AIM OF THE TASK
Extract the entries from the line with "Given: Click the Promo link in top bar" to the line with "Looking at the screenshot, I should click(x=924, y=449).", both lines included, and reproduce them without any change.
---- DATASET
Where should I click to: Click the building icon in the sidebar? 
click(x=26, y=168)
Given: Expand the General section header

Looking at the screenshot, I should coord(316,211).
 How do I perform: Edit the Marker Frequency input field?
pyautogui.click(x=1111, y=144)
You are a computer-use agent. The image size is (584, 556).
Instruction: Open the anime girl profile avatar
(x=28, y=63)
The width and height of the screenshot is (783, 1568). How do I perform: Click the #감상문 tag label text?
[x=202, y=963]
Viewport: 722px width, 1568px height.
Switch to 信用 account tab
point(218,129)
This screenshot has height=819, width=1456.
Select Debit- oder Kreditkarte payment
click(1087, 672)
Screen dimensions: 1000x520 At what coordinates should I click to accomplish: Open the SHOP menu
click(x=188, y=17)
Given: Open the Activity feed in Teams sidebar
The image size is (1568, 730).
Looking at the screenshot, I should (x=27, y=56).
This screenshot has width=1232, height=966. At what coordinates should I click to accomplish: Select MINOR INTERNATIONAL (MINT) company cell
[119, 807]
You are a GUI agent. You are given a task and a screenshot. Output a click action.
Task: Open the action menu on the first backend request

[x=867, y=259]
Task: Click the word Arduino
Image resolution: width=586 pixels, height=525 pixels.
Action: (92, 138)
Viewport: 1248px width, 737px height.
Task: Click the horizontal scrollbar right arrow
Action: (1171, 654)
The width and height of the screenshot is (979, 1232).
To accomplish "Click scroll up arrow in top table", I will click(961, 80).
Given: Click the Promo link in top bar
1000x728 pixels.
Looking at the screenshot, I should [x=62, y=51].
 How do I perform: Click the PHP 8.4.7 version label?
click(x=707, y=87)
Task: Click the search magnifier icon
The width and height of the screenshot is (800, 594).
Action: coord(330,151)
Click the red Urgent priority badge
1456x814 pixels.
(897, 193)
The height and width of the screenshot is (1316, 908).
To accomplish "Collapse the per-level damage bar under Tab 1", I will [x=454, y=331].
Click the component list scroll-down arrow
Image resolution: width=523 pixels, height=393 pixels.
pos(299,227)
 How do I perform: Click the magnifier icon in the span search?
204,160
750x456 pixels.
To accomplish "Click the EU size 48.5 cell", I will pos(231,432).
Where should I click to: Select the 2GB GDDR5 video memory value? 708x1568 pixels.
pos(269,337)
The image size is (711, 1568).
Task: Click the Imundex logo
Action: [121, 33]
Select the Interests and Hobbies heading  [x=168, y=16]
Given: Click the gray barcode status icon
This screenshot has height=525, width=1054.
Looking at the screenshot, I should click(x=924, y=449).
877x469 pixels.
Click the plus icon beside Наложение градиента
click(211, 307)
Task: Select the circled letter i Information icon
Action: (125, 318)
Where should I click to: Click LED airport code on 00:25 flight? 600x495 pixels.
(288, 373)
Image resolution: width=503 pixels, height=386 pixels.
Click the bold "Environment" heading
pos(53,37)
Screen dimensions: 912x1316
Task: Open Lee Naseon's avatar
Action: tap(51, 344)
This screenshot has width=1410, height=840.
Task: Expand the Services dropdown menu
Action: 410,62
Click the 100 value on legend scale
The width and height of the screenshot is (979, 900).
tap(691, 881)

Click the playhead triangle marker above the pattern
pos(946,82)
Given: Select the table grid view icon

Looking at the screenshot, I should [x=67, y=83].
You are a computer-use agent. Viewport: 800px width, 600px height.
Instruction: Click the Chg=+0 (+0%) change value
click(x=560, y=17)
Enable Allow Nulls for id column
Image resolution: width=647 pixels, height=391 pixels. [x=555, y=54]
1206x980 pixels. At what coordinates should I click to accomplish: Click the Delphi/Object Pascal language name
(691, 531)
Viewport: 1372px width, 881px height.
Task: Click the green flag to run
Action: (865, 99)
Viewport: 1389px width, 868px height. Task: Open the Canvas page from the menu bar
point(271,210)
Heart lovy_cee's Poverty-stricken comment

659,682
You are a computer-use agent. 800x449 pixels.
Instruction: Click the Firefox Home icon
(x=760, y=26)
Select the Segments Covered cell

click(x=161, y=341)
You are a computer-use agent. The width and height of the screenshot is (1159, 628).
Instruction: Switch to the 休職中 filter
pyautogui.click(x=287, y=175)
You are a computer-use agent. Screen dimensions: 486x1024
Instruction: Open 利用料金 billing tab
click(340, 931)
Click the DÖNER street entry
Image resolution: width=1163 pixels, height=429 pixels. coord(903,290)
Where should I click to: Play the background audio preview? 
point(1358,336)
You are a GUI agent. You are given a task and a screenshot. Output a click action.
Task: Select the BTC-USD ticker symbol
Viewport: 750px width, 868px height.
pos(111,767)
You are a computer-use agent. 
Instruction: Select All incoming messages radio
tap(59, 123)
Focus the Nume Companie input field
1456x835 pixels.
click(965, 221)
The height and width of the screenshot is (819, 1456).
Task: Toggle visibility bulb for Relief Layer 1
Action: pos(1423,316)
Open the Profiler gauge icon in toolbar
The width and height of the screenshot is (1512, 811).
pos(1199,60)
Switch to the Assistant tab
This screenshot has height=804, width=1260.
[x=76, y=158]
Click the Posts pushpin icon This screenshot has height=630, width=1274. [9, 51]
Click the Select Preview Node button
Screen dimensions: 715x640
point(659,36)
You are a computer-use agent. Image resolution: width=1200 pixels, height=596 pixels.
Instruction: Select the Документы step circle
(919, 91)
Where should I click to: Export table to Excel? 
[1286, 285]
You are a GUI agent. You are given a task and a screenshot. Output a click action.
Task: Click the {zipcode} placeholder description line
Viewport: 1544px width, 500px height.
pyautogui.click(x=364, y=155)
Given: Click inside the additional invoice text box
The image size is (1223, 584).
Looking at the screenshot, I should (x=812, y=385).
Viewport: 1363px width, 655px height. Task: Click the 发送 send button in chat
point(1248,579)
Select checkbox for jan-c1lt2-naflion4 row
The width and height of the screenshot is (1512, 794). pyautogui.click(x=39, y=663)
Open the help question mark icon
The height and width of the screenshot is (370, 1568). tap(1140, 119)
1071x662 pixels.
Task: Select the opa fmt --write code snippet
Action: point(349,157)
--------
SOLUTION TO THIS EXERCISE
Given: Click the Promo link in top bar
1000x728 pixels.
Looking at the screenshot, I should [x=62, y=51].
 How do I perform: Click the PHP 8.4.7 version label?
click(x=707, y=87)
Task: Click the search magnifier icon
The width and height of the screenshot is (800, 594).
Action: coord(330,151)
Click the red Urgent priority badge
1456x814 pixels.
(897, 193)
The height and width of the screenshot is (1316, 908).
To accomplish "Collapse the per-level damage bar under Tab 1", I will [x=454, y=331].
Click the component list scroll-down arrow
Image resolution: width=523 pixels, height=393 pixels.
pos(299,227)
 How do I perform: Click the magnifier icon in the span search?
204,160
750x456 pixels.
To accomplish "Click the EU size 48.5 cell", I will pos(231,432).
Where should I click to: Select the 2GB GDDR5 video memory value? 708x1568 pixels.
pos(269,337)
The image size is (711, 1568).
Task: Click the Imundex logo
Action: [121, 33]
Select the Interests and Hobbies heading  [x=168, y=16]
Given: Click the gray barcode status icon
This screenshot has height=525, width=1054.
Looking at the screenshot, I should click(x=924, y=449).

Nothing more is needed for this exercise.